> _Provided information_:
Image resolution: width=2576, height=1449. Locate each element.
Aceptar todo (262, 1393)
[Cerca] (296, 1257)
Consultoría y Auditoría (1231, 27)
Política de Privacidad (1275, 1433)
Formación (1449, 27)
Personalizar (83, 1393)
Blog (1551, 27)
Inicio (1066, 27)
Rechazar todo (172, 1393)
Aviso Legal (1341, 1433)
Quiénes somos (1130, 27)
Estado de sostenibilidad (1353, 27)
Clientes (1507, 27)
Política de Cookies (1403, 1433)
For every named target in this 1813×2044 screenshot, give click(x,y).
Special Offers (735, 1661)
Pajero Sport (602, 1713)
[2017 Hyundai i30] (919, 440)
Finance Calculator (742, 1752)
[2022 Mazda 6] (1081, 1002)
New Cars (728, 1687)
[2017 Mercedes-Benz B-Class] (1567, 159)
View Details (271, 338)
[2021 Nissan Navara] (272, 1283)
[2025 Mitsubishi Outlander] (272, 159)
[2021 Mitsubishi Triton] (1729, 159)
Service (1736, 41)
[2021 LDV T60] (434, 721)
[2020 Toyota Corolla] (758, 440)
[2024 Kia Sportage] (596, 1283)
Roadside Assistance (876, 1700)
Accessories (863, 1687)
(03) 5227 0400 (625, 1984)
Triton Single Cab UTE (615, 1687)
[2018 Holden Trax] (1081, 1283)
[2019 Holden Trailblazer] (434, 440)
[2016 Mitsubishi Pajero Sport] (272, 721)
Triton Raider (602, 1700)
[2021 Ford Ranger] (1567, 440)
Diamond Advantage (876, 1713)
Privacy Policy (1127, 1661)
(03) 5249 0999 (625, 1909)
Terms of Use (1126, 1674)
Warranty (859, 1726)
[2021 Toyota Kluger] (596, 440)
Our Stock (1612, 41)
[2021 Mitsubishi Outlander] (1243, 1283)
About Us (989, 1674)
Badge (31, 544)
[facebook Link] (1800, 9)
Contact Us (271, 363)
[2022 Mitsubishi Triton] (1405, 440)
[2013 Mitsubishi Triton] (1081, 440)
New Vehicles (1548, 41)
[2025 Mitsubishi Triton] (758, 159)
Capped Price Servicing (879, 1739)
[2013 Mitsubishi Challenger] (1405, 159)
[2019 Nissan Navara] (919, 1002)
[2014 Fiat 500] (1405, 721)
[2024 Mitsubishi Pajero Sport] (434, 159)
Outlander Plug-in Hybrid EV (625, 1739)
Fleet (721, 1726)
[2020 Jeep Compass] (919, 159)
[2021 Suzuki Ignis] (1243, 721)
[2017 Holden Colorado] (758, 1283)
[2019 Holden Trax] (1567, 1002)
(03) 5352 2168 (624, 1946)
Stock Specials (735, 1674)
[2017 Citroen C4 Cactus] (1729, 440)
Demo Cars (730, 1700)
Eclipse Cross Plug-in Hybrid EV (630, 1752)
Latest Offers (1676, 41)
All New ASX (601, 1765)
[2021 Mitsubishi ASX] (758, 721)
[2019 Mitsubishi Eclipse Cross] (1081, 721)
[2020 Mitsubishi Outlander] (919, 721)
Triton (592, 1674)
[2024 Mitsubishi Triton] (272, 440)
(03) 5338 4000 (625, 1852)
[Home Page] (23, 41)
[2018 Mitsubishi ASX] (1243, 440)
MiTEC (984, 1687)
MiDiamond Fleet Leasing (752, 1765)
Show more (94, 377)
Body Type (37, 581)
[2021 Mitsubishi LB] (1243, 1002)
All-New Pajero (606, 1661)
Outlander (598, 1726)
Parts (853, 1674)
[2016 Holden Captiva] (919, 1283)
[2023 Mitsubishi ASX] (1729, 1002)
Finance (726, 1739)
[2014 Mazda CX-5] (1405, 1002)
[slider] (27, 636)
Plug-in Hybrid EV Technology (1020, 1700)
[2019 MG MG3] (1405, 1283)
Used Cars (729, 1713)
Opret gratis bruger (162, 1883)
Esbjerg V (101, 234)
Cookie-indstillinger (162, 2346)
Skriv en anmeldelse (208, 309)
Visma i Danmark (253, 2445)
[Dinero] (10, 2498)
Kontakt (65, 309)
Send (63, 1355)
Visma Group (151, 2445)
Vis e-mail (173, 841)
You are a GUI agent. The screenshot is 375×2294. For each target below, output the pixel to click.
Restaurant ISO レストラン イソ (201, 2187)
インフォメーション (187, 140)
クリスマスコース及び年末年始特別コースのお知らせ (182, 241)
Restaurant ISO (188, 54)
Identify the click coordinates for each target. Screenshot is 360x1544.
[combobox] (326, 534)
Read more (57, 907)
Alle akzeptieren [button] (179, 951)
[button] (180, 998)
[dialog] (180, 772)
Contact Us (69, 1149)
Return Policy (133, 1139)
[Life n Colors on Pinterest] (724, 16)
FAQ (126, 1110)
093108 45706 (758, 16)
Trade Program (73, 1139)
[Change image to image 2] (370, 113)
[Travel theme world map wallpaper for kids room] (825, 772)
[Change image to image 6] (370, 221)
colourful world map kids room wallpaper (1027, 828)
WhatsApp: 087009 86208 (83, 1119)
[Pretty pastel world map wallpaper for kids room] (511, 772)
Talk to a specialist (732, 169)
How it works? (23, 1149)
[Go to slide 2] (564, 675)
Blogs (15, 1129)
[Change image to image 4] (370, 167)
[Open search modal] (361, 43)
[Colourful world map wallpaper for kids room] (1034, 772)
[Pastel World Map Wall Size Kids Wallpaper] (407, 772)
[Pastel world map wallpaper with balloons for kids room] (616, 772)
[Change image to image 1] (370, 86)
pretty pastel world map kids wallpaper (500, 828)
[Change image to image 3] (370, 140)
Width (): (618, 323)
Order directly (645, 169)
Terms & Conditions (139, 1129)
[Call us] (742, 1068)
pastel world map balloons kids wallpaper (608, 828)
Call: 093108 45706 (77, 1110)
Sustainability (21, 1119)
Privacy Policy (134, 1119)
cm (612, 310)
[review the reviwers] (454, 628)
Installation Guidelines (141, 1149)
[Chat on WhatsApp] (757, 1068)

> _Work required_: Considering only the material above, set down every line from the one with "[2019 Mitsubishi Eclipse Cross] (1081, 721)" to the one with "[slider] (27, 636)", inclusive, exactly as written.

> _Result for this exercise_:
[2019 Mitsubishi Eclipse Cross] (1081, 721)
[2020 Mitsubishi Outlander] (919, 721)
Triton (592, 1674)
[2024 Mitsubishi Triton] (272, 440)
(03) 5338 4000 (625, 1852)
[Home Page] (23, 41)
[2018 Mitsubishi ASX] (1243, 440)
MiTEC (984, 1687)
MiDiamond Fleet Leasing (752, 1765)
Show more (94, 377)
Body Type (37, 581)
[2021 Mitsubishi LB] (1243, 1002)
All-New Pajero (606, 1661)
Outlander (598, 1726)
Parts (853, 1674)
[2016 Holden Captiva] (919, 1283)
[2023 Mitsubishi ASX] (1729, 1002)
Finance (726, 1739)
[2014 Mazda CX-5] (1405, 1002)
[slider] (27, 636)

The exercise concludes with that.